Se è vero che uno il coraggio non se lo dà, Piero deve averlo preso dal padre. Lo perse che aveva 26 anni. E pochi giorni dopo anche la madre, Luigia Spina. Laureato in giurisprudenza, con un’attività politica nelle file giovanili dei socialisti riformisti, entrò alla rai e fece una buona carriera. Vent’anni da conduttore e inviato per il Tg2, e poi come responsabile della testata regionale della Toscana.
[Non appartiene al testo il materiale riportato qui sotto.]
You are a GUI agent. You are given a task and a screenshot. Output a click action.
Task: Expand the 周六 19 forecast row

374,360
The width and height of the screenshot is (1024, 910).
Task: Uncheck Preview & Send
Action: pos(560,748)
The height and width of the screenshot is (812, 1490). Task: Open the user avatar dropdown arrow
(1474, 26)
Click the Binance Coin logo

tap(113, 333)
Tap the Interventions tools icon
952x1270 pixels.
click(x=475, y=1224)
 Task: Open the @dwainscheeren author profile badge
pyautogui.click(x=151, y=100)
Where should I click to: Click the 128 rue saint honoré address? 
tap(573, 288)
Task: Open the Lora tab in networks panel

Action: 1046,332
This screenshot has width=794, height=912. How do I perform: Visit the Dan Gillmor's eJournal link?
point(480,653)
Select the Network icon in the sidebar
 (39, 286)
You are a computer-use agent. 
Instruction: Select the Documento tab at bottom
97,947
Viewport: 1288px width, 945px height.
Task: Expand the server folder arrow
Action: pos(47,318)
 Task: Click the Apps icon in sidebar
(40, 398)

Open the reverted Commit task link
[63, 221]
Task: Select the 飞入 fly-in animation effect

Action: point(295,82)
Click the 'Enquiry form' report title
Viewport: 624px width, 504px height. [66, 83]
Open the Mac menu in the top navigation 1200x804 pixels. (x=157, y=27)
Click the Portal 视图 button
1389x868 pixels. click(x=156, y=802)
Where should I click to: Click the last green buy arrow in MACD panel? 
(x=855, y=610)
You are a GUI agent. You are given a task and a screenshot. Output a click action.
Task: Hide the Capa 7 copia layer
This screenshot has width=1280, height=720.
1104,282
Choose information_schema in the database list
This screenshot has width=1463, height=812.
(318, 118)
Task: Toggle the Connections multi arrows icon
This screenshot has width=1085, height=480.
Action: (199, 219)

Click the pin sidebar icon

Ha condotto «Cronaca in diretta», gli speciali Format e per otto anni la fortunata trasmissione «Mi manda Rai3».

Quando nel 2004 decise di buttarsi in politica era un giornalista affermato e soprattutto famoso. Così l’anno dopo vinse con il 50,7 per cento dei voti le elezioni per la presidenza della Regione Lazio, succedendo a Storace. Nel 2009, lo scandalo lo travolse. A ottobre, si diffuse la notizia che sarebbe stato ricattato da quattro persone, tutte appartenenti all’Arma dei Carabinieri, in possesso di un video che lo ritraeva in compagnia di una prostituta trans. Si dimise e si rifugiò in un monastero.

Fece outing e nel 2010 ritornò a fare quel che sapeva fare: il giornalista. Cominciò con delle inchieste, senza infamia e senza lode. Poi, nel 2013 ritornò a fare il conduttore, in un talk show che si intitolava Razza Umana, ma che non ebbe un gran successo di pubblico e per questo venne chiuso in anticipo. Nel 2015, infine, è diventato corrispondente da Gerusalemme. Rifacendo quello che faceva, ripartendo da dov’era partito, non importa se questo dobbiamo considerarlo una punizione o un’assoluzione. L’importante è che lo faccia bene. E’ questa la cosa giusta. Il peccato, se peccato c’è stato, in fondo ha un solo vero giudice: se stesso.

Tutto il resto fa parte del Grande Gioco che viviamo, anche con le sue regole terribili. Friedrich Nietzsche diceva che «si dimentica la propria colpa quando la si confessa a un altro. Ma di solito è l’altro che non la dimentica». Piero Marrazzo è costretto a portarsi dietro il suo incidente per tutta la vita, perchè è la condanna che riserviamo a tutti quelli che hanno fatto una strada lunga che noi non siamo riusciti a fare, perché cerchiamo sempre gli angeli e i demoni per spiegare le nostre esistenze. Mai gli uomini. Ci dimentichiamo della follia del mondo, dei nostri destini così insensati, delle nostre anime perdute. E invece è solo tutta colpa della luna, come diceva Shakespeare. «Quando si avvicina troppo alla terra fa impazzire tutti».